DI FRANCESCO MININNIMarco Tullio Giordana, mai distaccatosi nel suo complesso percorso d’autore dalla realtà sociale e politica dell’Italia dagli anni Settanta a oggi, va ammirato se non altro perché non esita ad assumersi tutti i rischi di operazioni difficili. Dal malessere esistenziale di «Maledetti vi amerò» alla riflessione sul terrorismo de «La caduta degli angeli ribelli» alla storia recente di Peppino Impastato de «I cento passi», Giordana ha sempre raccontato storie in difficile equilibrio tra attualità, melodramma e intimismo.
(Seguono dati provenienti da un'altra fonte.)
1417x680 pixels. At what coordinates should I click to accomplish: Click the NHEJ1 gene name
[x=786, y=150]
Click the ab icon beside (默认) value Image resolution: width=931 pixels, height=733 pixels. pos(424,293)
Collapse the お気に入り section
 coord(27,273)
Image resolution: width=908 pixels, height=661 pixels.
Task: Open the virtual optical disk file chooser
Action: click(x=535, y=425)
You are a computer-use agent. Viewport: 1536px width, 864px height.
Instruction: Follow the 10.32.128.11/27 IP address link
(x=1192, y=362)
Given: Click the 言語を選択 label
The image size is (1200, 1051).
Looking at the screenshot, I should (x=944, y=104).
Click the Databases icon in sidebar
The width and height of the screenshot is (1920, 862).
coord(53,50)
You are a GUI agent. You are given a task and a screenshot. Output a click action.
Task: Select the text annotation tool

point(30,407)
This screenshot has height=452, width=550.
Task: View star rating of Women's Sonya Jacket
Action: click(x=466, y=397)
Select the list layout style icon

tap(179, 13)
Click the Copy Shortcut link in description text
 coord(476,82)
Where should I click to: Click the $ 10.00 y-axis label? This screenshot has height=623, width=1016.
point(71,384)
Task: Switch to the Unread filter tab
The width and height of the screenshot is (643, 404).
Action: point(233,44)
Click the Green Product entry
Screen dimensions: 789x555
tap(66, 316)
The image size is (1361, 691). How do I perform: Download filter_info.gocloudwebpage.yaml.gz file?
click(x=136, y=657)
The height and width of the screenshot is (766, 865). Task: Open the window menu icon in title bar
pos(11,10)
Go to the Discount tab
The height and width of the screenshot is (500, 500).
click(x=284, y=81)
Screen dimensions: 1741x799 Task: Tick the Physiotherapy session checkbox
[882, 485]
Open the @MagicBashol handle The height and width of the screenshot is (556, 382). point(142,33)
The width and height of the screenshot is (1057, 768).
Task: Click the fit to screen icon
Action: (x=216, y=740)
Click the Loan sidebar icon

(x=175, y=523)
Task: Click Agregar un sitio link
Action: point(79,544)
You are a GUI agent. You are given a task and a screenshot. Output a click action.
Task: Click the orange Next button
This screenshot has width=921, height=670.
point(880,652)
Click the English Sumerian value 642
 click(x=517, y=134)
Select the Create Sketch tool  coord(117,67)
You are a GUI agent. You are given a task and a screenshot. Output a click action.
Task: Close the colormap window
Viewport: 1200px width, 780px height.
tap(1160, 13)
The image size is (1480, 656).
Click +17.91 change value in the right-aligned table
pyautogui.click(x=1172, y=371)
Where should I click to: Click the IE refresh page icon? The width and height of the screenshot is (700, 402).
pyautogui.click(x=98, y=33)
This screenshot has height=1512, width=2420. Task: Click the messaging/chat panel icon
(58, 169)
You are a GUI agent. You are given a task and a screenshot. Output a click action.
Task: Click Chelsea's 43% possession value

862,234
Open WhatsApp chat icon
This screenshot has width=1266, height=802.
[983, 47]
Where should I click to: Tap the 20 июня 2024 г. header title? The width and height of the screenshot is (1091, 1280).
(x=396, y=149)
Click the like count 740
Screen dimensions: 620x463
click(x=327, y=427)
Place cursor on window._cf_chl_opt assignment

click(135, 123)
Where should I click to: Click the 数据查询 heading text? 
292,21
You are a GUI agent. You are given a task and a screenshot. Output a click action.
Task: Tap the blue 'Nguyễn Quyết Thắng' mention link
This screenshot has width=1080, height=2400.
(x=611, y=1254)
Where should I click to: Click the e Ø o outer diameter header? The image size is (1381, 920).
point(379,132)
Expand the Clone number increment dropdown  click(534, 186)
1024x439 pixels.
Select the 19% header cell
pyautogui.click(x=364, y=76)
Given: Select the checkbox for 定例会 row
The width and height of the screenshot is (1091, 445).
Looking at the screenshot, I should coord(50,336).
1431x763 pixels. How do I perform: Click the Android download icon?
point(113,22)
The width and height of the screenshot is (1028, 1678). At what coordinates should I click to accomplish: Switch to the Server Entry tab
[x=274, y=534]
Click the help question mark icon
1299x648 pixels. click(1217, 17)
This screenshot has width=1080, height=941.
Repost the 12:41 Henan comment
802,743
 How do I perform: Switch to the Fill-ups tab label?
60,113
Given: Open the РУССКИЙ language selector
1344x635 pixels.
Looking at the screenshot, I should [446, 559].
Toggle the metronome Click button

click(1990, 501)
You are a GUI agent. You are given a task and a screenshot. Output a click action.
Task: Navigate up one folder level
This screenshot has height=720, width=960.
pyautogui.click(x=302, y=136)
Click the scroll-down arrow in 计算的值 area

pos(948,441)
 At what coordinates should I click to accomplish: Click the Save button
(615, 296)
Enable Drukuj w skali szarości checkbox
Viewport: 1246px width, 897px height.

Ma non ha mai corso tanti rischi come ne «La meglio gioventù», girato come un film e concepito come una fiction televisiva: sei ore di film per raccontare la storia della famiglia Carati dal 1966 al 2003 inquadrandola nella storia d’Italia.

Un’impresa un po’ monumentale e un po’ pretenziosa che, senza sapere niente della sceneggiatura di Petraglia e Rulli, rischiava in primo luogo l’omologazione con tanti prodotti di fiction Tv a causa del difficilissimo rapporto tra verità e melodramma, come dire tra Telegiornale e «Incantesimo». Possiamo dire che, se appaiono evidenti i difetti del prodotto, appare anche evidente la sincera buona fede dell’autore che, senza cavalcare l’onda dei drammi familiari tanto graditi al pubblico della prima serata, ha saputo evitare quasi tutto quello che potrebbe essere definito «troppo facile», ottenendo un risultato non omogeneo, talora faticoso, ma appassionato e cosparso di grandi intuizioni.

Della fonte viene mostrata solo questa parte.